Sayı | Ausgabe: 270, 10.04.2024 | Gelecek sayı | Nächste Ausgabe: 10.05.2024

09.11.2022

Julia nın gözü ile Almanlardan farklı özelliklerimiz

Türkleri yakından tanıyan ve çok iyi  Türkçe konuşabilen bir Alman bayan iki toplum arasındaki bazı farkları ortaya koymuş. Özellikle bir cümlesi beni hem güldürdü, hem de düşündürdü. Türkleri yakından tanıyan ve çok iyi  Türkçe konuşabilen bir Alman bayan iki toplum arasındaki bazı farkları ortaya koymuş. Özellikle bir cümlesi beni hem güldürdü, hem de düşündürdü. 

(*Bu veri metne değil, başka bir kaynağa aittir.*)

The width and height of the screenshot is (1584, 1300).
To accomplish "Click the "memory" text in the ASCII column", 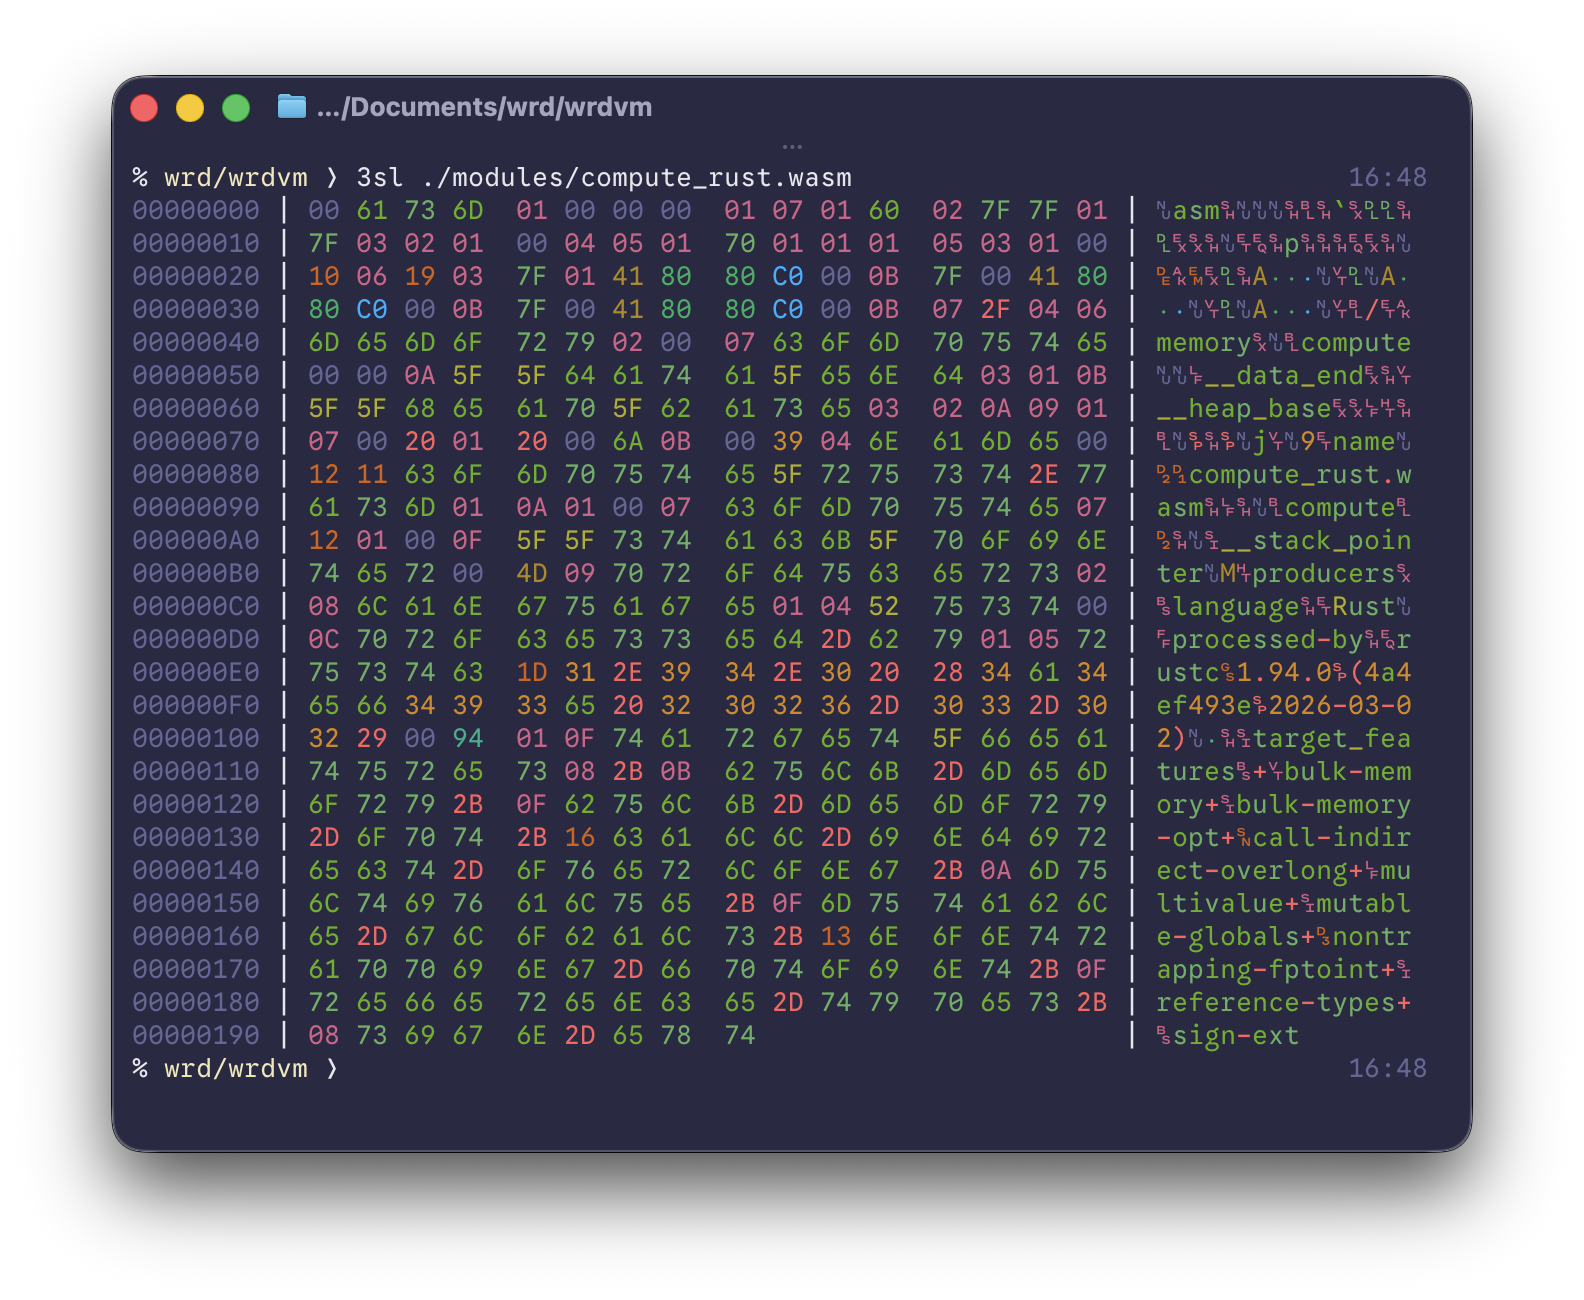I will (x=1203, y=343).
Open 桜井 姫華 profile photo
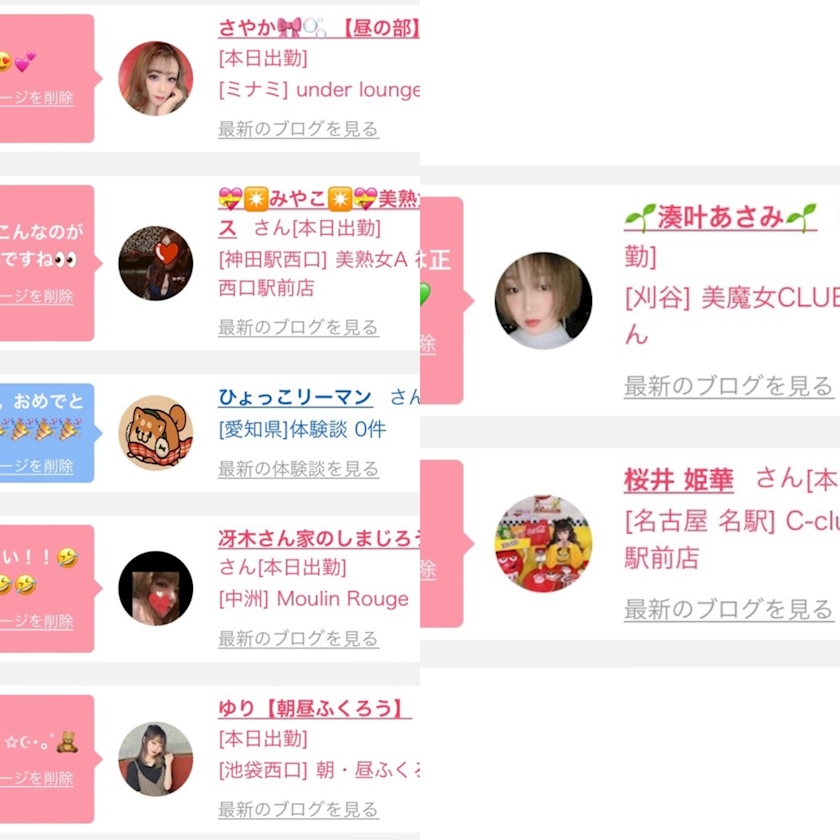Viewport: 840px width, 840px height. [543, 544]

Alman bayan “çocukları severken kullanılan “seni yerim “cümlesini önceleri tehtid olarak algılamıştım, anlamam uzun bir zaman aldı”diyor. Lisanlar iletişim aracı olmanın yanında aynı zamanda toplumların karakterini ve hayata bakış açılarını da yansıtırlar. Julia "yerim kelimesini tehtid gibi algıladım"derken esasında Türklerin abartı ve mübalağa yapmayı çok sevdiğini vurguluyor. Çünkü Almanların kullandıkları mobilyadan, giydikleri kıyafetlere, yaptıkları makyaja kadar bir sadelik hakim. Aşırı acı ve tatlı yemezler. Kıyafetleri de şatafattan uzaktır. Çocukları severken yanaklarını sıkmazlar. Biz severken ölesiye severiz, nefret ederken de öyle! Hayatımızda büyük bir abartı var. Normali bir yakalasak hayatımız düzene girecek.
Julia ikinci olarak Türklerin olur olmaz hemen her şeyi taksitle aldığını ve çok kredi kullandığını söylüyor. 

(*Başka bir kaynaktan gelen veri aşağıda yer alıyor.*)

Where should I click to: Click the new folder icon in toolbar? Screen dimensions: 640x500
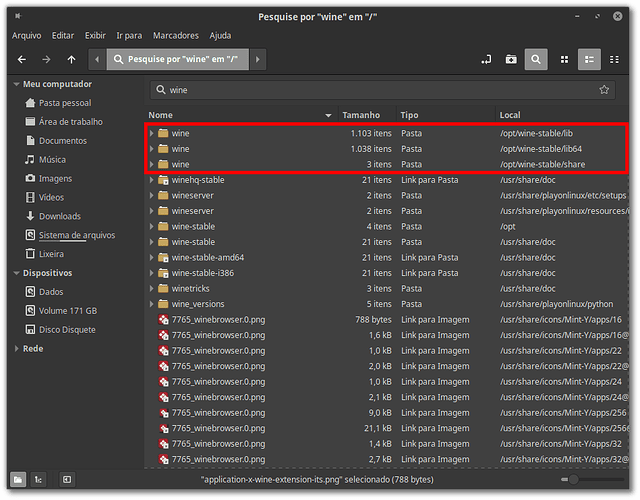511,60
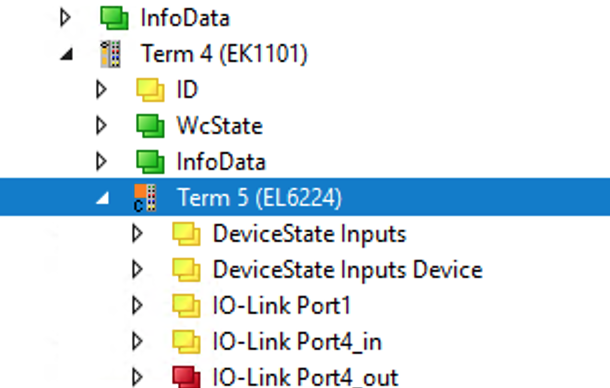This screenshot has height=388, width=610.
Task: Expand the WcState node
Action: (x=101, y=125)
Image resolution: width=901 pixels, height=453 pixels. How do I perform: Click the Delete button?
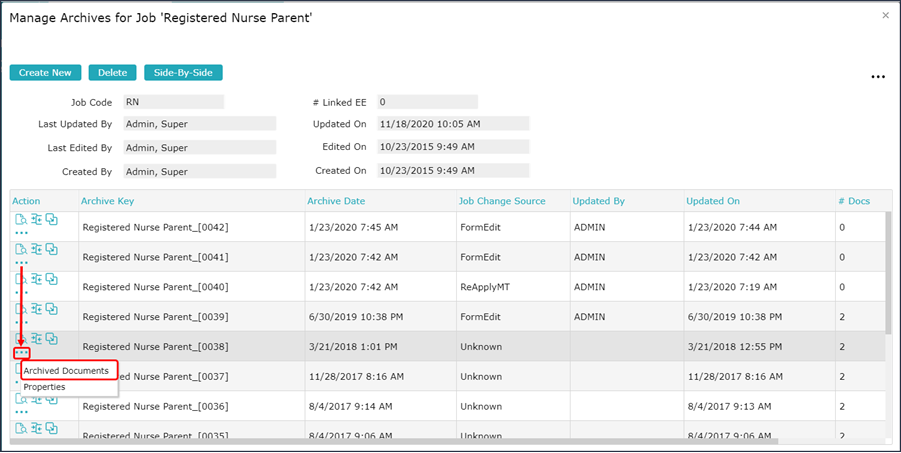[x=112, y=73]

Dünyanın her yerinde hesabını bilmeyen, ölçülü ve dengeli yaşamayan insanlar sıkıntı çeker. Sepetin altı delikse sepetin içine giren yumurta sayısının hiç bir anlamı olmaz. Ayakkabımızın altı delik olsa da üstünün cilalı ve parlak olmasını istiyoruz. Almanlar genelde sadece ev ve araba alacakları zaman kredi çekiyorlar. Kimse kendine bir mont aldığı zaman taksitle almıyor. Bunu biz de yapabiliriz. İnsanımız yanlış tercihlerle kendini bankalara esir ediyor. Bugün seçenek çok fazla, her bütçeye uygun kıyafet var. Lüksü ve şatafatı tercih etmediğimiz zaman daha rahat bir nefes alabiliriz. Marka takıntısı, gördüğünden geri kalmama, el ne der anlayışı bizi çok etkiliyor. Ev alırken hiç kullanmadığımız salonlar için bir yığın para veriyoruz. Oysa küçük ve işlevsel daireler de ihtiyacımıza pekala cevap verebilir. Tasarruf etmek ayağını yorganına göre uzatmak cimrilikle eşdeğer değildir. Bir toplumda elbette lüks, israf ve bolluk içinde yaşayanlar vardır ve hep olacaktır. Ama bunlar bizim için asla ölçü olmamalı! Akıntıya kapılmadan her fert, her aile kendi özel dairesi ile ilgili formüller geliştirerek yükünü hafifletebilir.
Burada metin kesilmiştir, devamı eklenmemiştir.